▶ _TASK SET_:
a: From the governance extract below, list the four kinds of information that a stockholder's notice must give about each person the stockholder proposes to nominate as a director.
b: Using the governance extract below, decide whether each statement agrees with it. Answer yes or no for each and quote the words that decide it.
(i) The Company requires every director to attend each annual meeting.
(ii) The Board of Directors currently has a formal process for stockholders to send it communications.
(iii) The Code of Ethics and Business Conduct has been delivered to all directors, officers and employees of the Company.
c: According to the governance extract below, by what date must a stockholder's notice be received for the 2005 Annual Meeting?

To be timely, the stockholder’s notice must be received by the Company not less than 120 days prior to the anniversary date of the prior year’s annual meeting. For the 2005 Annual Meeting, the stockholder’s notice must be received not later than February 22, 2005. The stockholder’s notice shall set forth (a) as to each person whom the stockholder proposes to nominate for election or re-election as a director, (i) the name, age, business address and residence address of the person, (ii) the principal occupation or employment of the person, (iii) the class and number of shares of capital stock of the corporation which are beneficially owned by the person, and (iv) any other information relating to the person that is required to be disclosed in solicitations for proxies for election of directors pursuant to the rules and regulations promulgated under the Exchange Act; and (b) as to the stockholder giving the notice (i) the name and record address of the stockholder and (ii) the class and number of shares of capital stock of the corporation which are beneficially owned by the stockholder. The corporation may require any proposed nominee to furnish such other information as may reasonably be required by the corporation to determine the eligibility of such proposed nominee to serve as a director of the corporation. No person shall be eligible for election as a director by the stockholders of the corporation unless nominated in accordance with the procedures set forth herein.

 

Policy Regarding Director Attendance of Annual Meetings

 

The Company has adopted a formal policy regarding the attendance by members of the Board of Directors at annual meetings. The Company encourages, but does not require, that each member attend each meeting. Six (6) of the Company’s directors attended the 2003 annual meeting of stockholders.

 

Stockholder Communications with the Board of Directors

 

The Board of Directors currently does not have a formal process for stockholders to send communications to the Board of Directors. Nevertheless, the Board of Directors desires that the views of stockholders are heard by the Board of Directors or individual directors, as applicable, and that appropriate responses are provided to stockholders on a timely basis. The Board of Directors does not recommend that formal communication procedures be adopted at this time because it believes that informal communications are sufficient to communicate questions, comments and observations that could be useful to the Board of Directors. However, stockholders wishing to formally communicate with the Board of Directors may send communications directly to OXIS International, Inc., 6040 N. Cutter Circle, Suite 317, Portland, Oregon 97217, Attention: Corporate Secretary. Such communications will be screened by the Corporate Secretary for appropriateness before either forwarding to or notifying the members of the Board of Directors of receipt of a communication.

 

Code of Ethics and Business Conduct

 

The Board of Directors has adopted a Code of Ethics and Business Conduct to provide guidance to its directors, officers and employees regarding standards for conduct of the Company’s business, which code has been delivered to all directors, officers and employees of the Company.

▶ _RAW DATA_:
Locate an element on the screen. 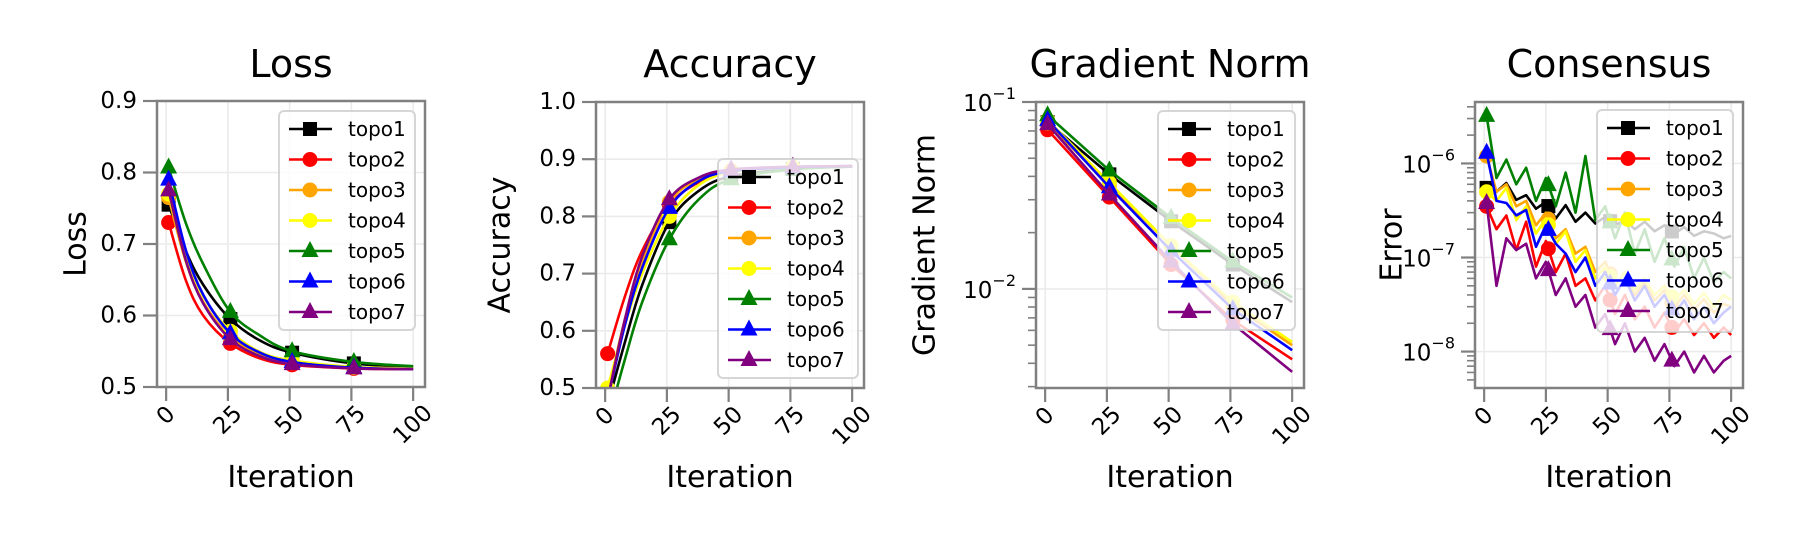 This screenshot has height=540, width=1800. legend-item-topo4: topo4 is located at coordinates (786, 269).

▶ _RESULTS FOR THE EXERCISE_:
a:
1. The name, age, business address and residence address of the person
2. The principal occupation or employment of the person
3. The class and number of shares of capital stock of the corporation beneficially owned by the person
4. Any other information about the person that must be disclosed in solicitations for proxies for election of directors under the rules and regulations promulgated under the Exchange Act

b:
(i) No: "The Company encourages, but does not require, that each member attend each meeting."
(ii) No: "The Board of Directors currently does not have a formal process for stockholders to send communications to the Board of Directors."
(iii) Yes: "which code has been delivered to all directors, officers and employees of the Company."

c: No later than February 22, 2005.